Don’t use stock imagery in your blog posts. It comes across as unauthentic and incredible. It’s better to include no image than to include a stock image. Screenshots showing what you are referring to in the blog post are good alternatives to stock imagery.

Content distribution

New companies need to work hard to get their content in front of their desired audience and build that audience. Publishing on third-party sites, cross-posting to various social publishing networks, leveraging industry influencers, sharing content on appropriate discussion forums, and pitching press are just a few ways to start distributing content to gain attention.

The strategy is going to look different for each company but start by asking yourself a few simple questions:

  1. Does my project have an active community, and do I have good standing there? If the answer is yes, leverage this. Share content with your community on forums and ask them to contribute through guest posts, tutorials, or video content.

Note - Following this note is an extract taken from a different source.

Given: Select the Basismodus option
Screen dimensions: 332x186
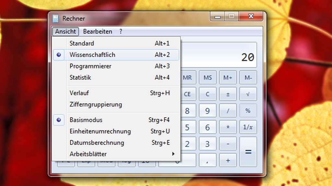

  2. What specific publications are my customers reading? Make a list of the top three and develop a few pitches specifically for publication on their site. Reach out to OCV’s Head of Content for assistance pitching publishers.

  3. Who are the biggest influencers in the industry, and do I have any mutual connections? This could be someone with a YouTube channel, a large social media following, or a well-known speaker.

  4. Are there industry-adjacent companies with reputable blogs I can guest publish on? Think about companies that could be potential product partners in the future. They should be speaking to a similar audience.

Cross-posting

Consider publishing to third-party sites that allow cross-posting. Cross-posting is when you publish an article on more than one site. Include a link back to the original article on your website. Cross-posting on a third party site gets your content in front of a relevant audience while you build up brand recognition and a social media following.

Share links to content on community sites like Hacker News, Reddit, and any other forum relevant to your business. Follow the contributor guidelines for each forum. Don’t spam these spaces.

Hacker News

Hacker News is a link-sharing site run by Y-Combinator that focuses on computer science and entrepreneurship. The primary guideline for submitting content to Hacker News is “anything that gratifies one’s intellectual curiosity.” Content that goes viral on Hacker News can generate tens of thousands of website views. This is an excellent way to gain the attention of the developer community.

Hacker News is a community, so please familiarize yourself with the guidelinesarrow-up-right before participating. Anyone can create an account, and you gain karma points over time through participation. Users earn karma points when their submissions and comments are upvoted and lose karma points when they are downvoted. Users need 30 karma points to flag a submission and 500 karma points to downvote. Karma points do not affect submissions. Creating genuinely exciting content with a great title is the best way to get your submission upvoted.

“Self-promotion” on Hacker News means sharing your own content, it does not mean the content itself is self-promotional. Avoid being shadow banned by the moderators by regularly sharing content that is not your own.

Getting your content organically shared on Hacker News may be challenging without much social media following. It’s OK to post links to your content on Hacker News, but it’s better when someone else posts. Here are some general tips for contributing to the Hacker News community:

  1. Regularly share content that is not your own. A good ratio is 5:1. For every 5 articles you share, one can be your own content.

  2. Look at the homepage daily and interact with content that is interesting to you by upvoting and participating in the discussion thread.

  3. Search for topics that are of interest to you and read the discussions. This may spark new content ideas for you to write about.

  4. If a discussion is happening on a topic you are an expert in, contribute to the conversation.